- Task material

%%

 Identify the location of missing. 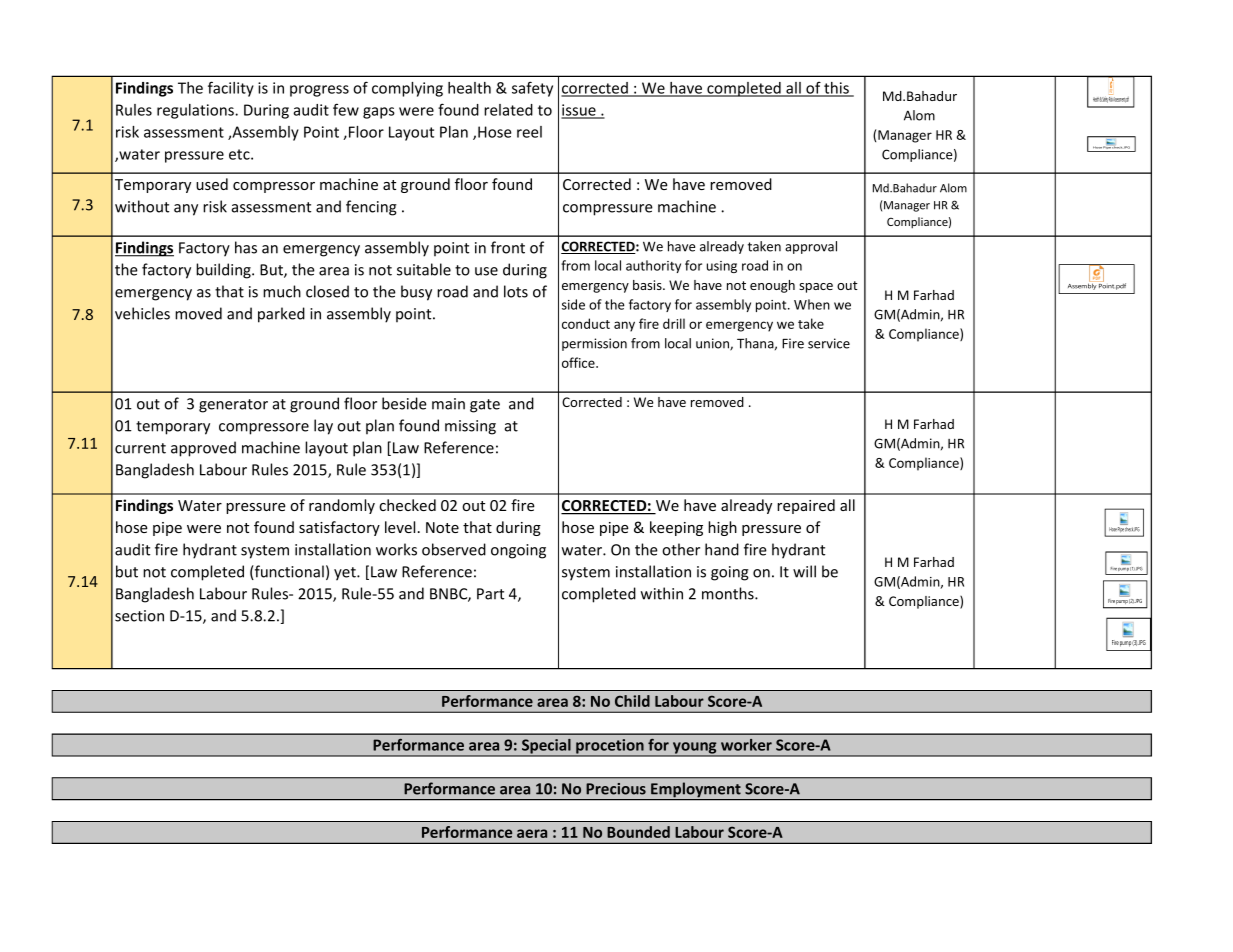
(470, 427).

%%
%%

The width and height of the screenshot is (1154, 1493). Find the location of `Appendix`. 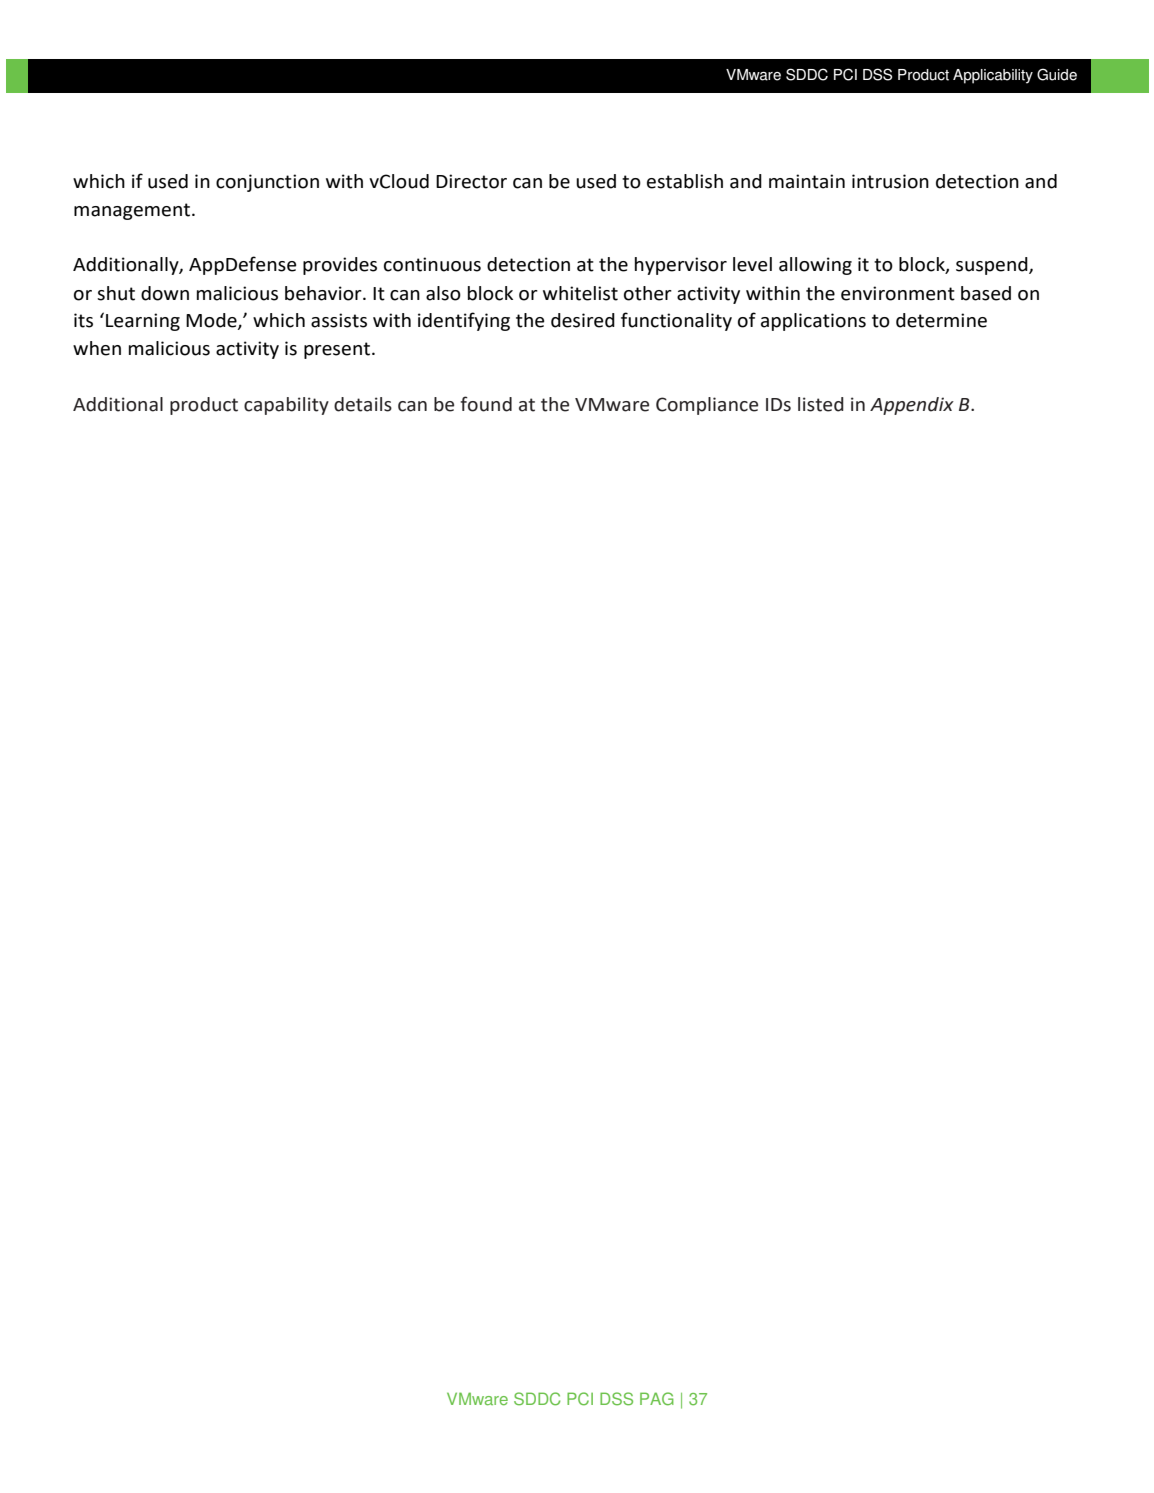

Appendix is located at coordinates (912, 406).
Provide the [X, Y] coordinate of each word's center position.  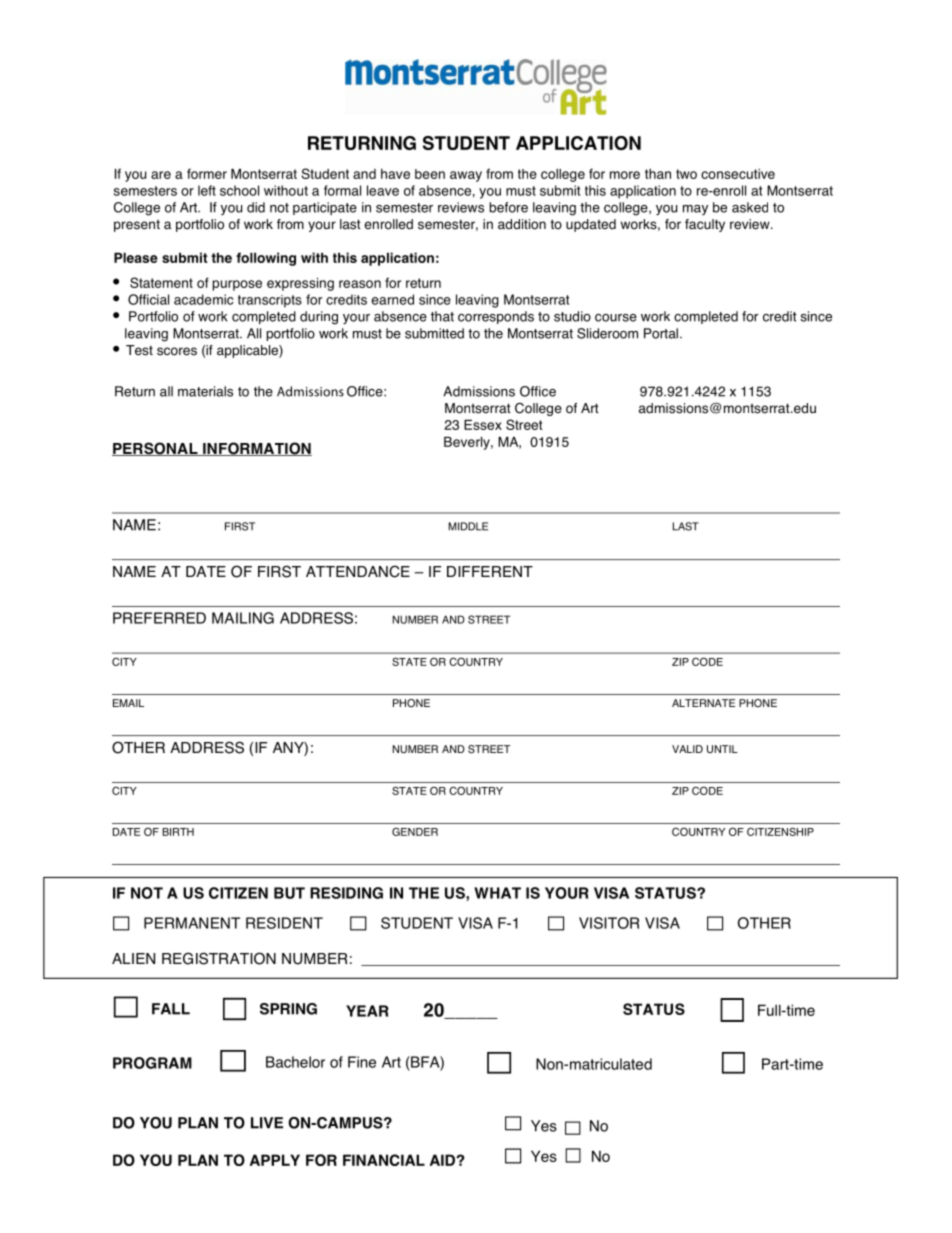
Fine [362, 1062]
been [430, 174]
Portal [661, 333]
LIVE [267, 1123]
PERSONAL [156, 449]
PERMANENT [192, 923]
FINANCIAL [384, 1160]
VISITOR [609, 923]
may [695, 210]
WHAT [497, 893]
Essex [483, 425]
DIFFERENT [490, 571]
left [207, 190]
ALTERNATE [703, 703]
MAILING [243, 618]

%%
%%

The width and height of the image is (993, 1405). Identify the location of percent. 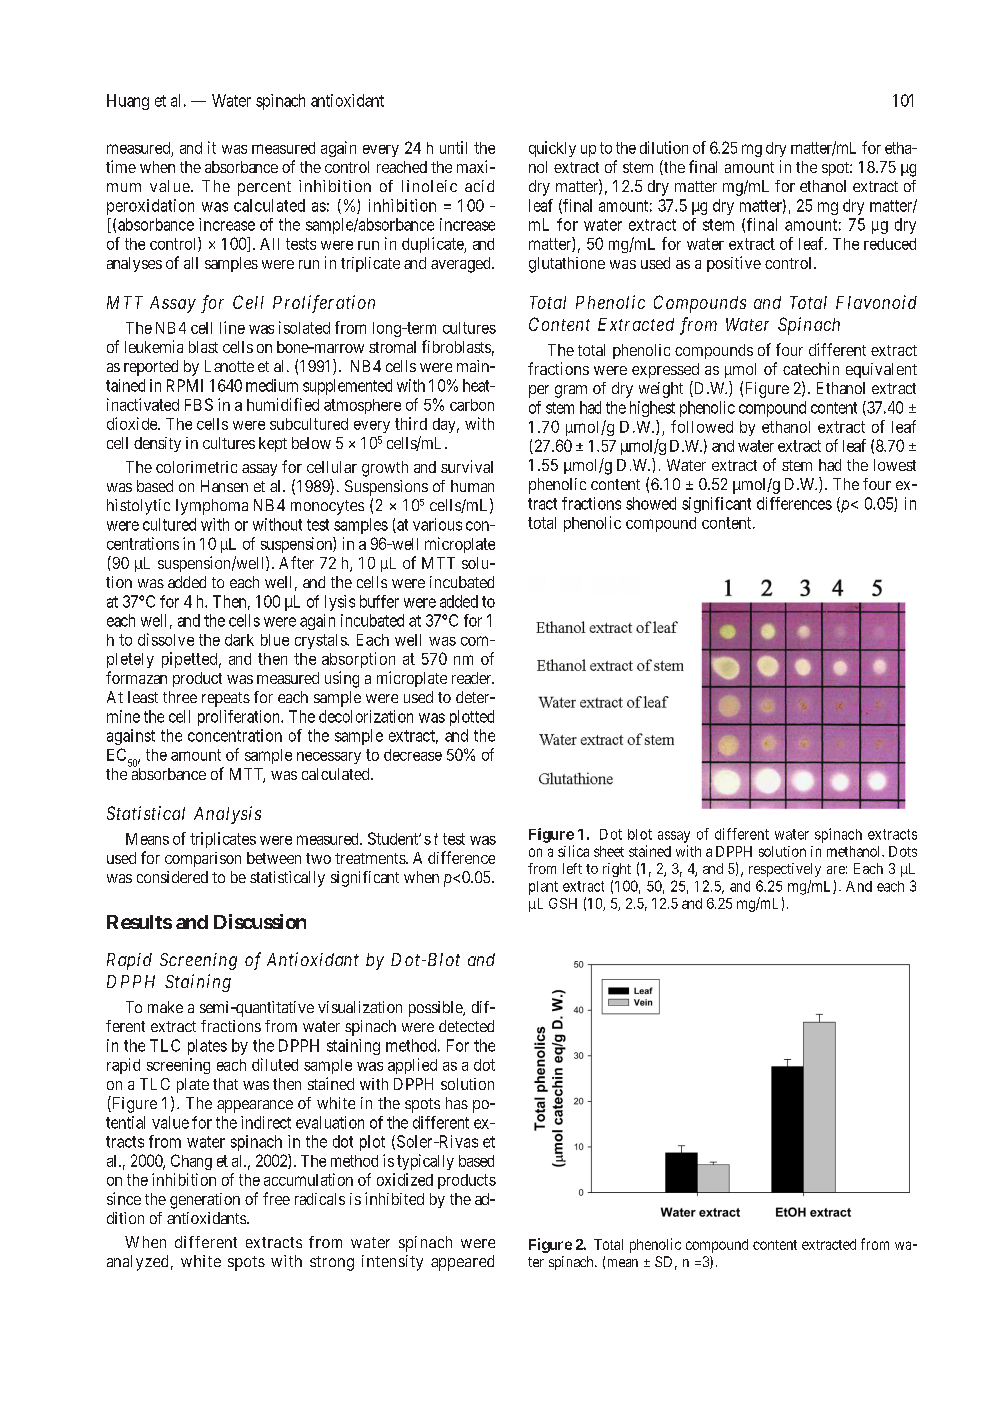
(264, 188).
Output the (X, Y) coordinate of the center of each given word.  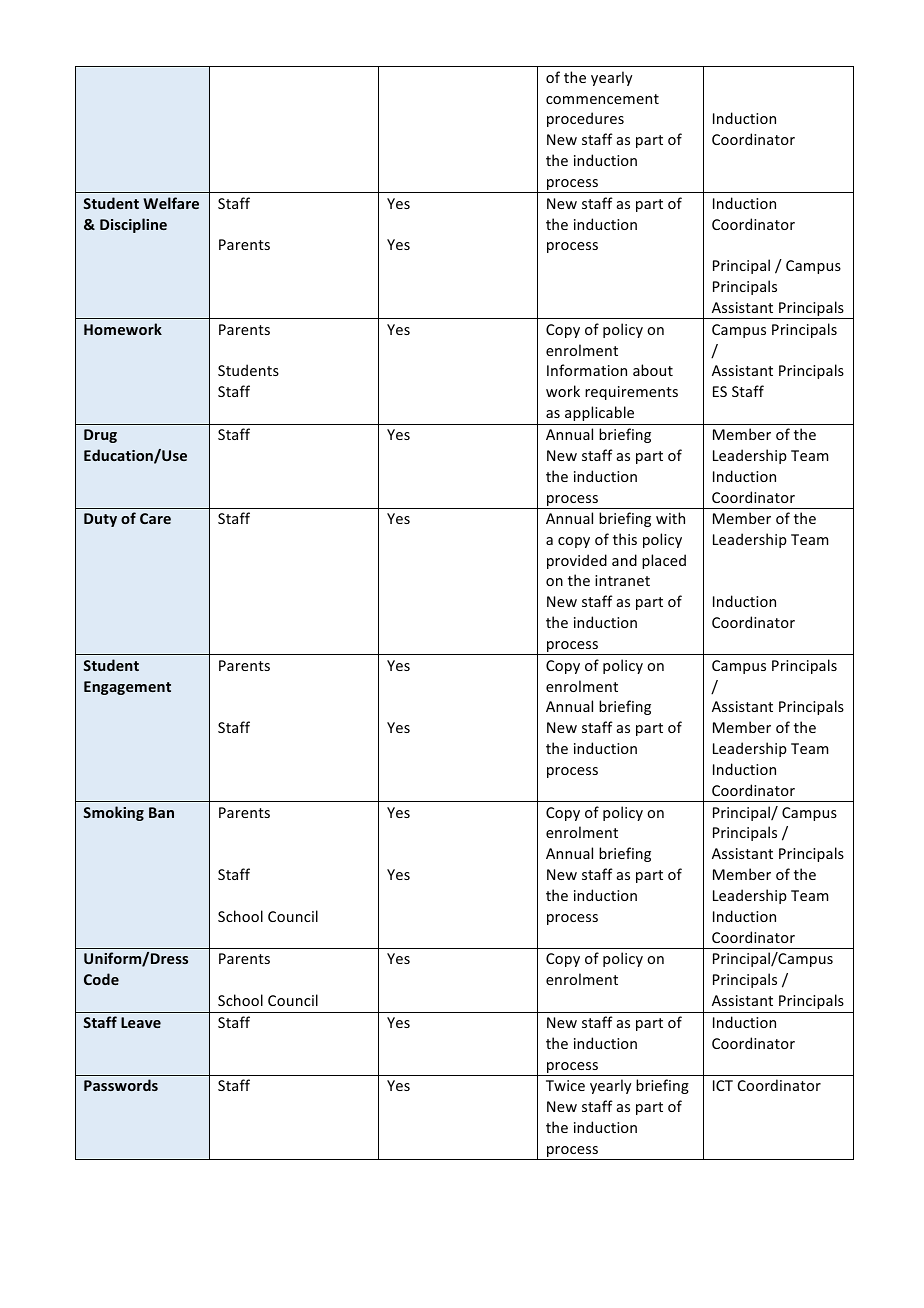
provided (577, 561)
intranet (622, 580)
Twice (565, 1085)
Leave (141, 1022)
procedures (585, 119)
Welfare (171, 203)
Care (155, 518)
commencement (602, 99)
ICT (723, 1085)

%%

- Goal
Rewrite the listing above as a numbered list, starting with the line that contains "intranet (622, 580)" and continuing through the line that contains "ICT (723, 1085)". Leave out any blank lines.

- Written response
1. intranet (622, 580)
2. Twice (565, 1085)
3. Leave (141, 1022)
4. procedures (585, 119)
5. Welfare (171, 203)
6. Care (155, 518)
7. commencement (602, 99)
8. ICT (723, 1085)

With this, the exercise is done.